Urteil vom Oberlandesgericht Köln - 9 U 29/25

Tenor

Auf die Berufung der Klägerin wird das Urteil der 20. Zivilkammer des Landgerichts Köln vom 05.02.2025 (20 O 130/24) teilweise abgeändert und unter Zurückweisung des weitergehenden Rechtsmittels insgesamt wie folgt neu gefasst:

  1. Die Beklagte wird verurteilt, an die Klägerin 23.437,06 € nebst Zinsen in Höhe von 5 Prozentpunkten über dem Basiszinssatz seit dem 16.09.2025 zu zahlen.

  1. Es wird festgestellt, dass die Beklagte verpflichtet ist, der Klägerin Schadensersatz bis zu einem Gesamtbetrag in Höhe von 1,3 Mio. € zu leisten für alle Zahlungen, die die Klägerin ab dem 1. August 2025 abzüglich des Betrages nach dem Antrag zu 1) an die Versicherungsnehmerin Q. T. aus der privaten Krankenversicherung mit der Versicherungsscheinnummer VSNR. N01 leistet, abzüglich der Prämien, die die Klägerin von der Versicherungsnehmerin Q. T. ab August 2025 aus der vorgenannten privaten Krankenversicherung erhalten wird.

  1. Im Übrigen wird die Klage abgewiesen.

  1. Die Kosten des Rechtsstreits tragen die Beklagte zu 90% und die Klägerin zu 10%.

  1. Das Urteil ist vorläufig vollstreckbar.

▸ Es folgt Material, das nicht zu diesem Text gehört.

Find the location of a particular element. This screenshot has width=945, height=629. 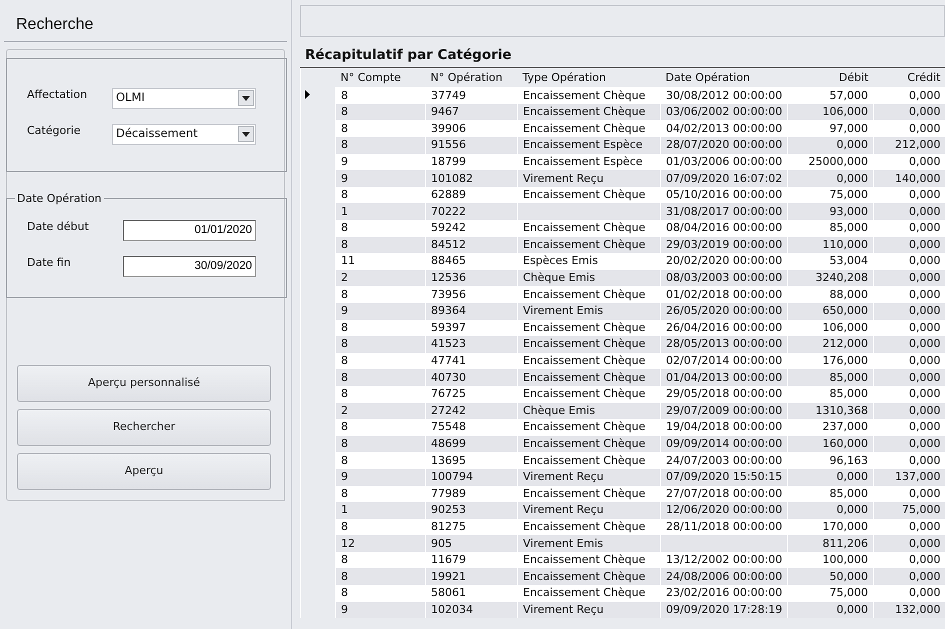

table-cell: 132,000 is located at coordinates (910, 610). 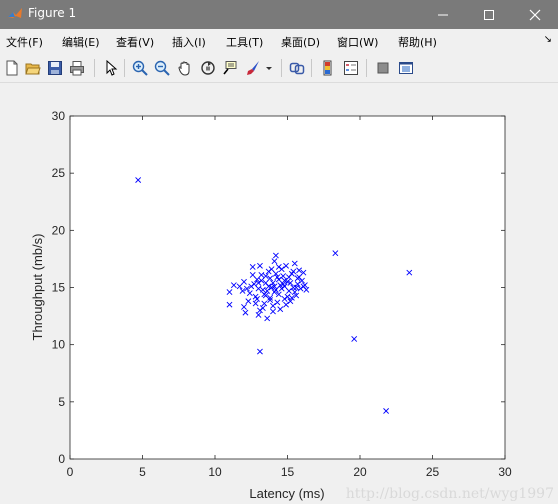 What do you see at coordinates (189, 42) in the screenshot?
I see `menu-insert: 插入(I)` at bounding box center [189, 42].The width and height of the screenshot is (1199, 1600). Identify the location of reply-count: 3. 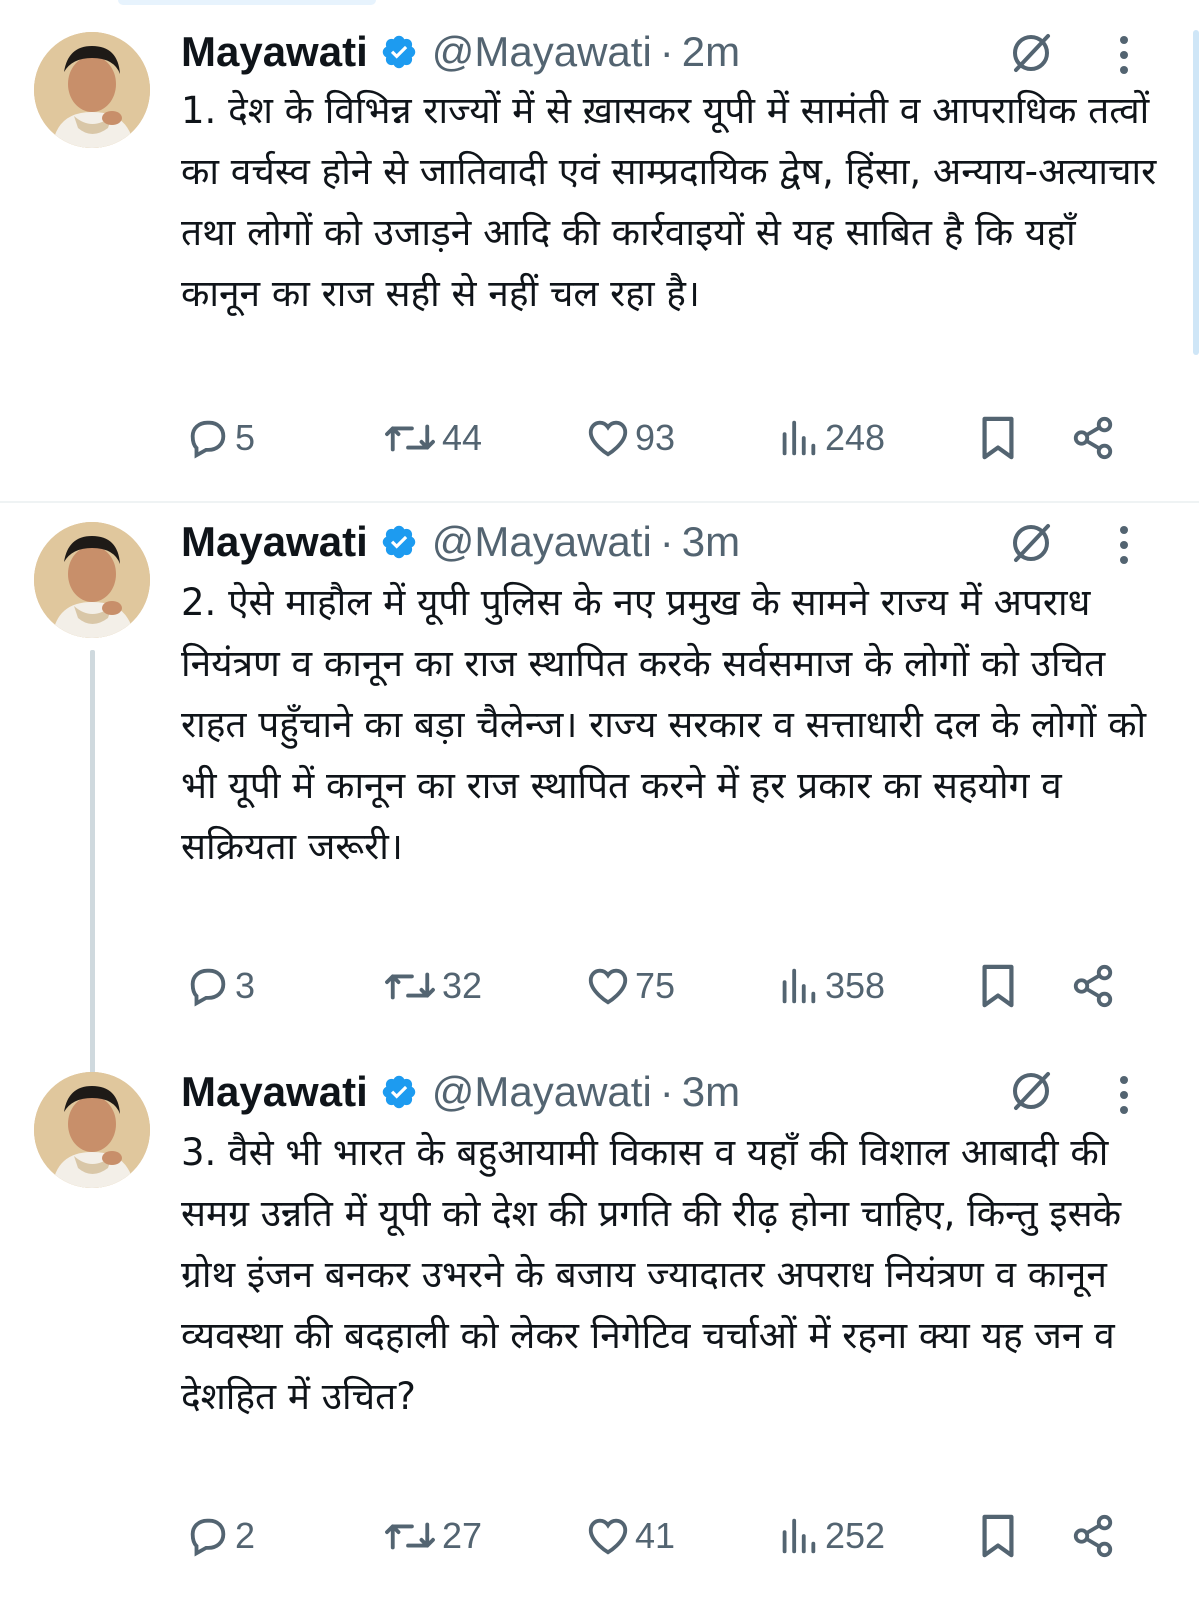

Die Parteien dürfen die Vollstreckung durch Sicherheitsleistung in Höhe von 110% des auf Grund des Urteils vollstreckbaren Betrages abwenden, wenn nicht die jeweils andere Partei vor der Vollstreckung Sicherheit in Höhe von 110% des jeweils zu vollstreckenden Betrages leistet.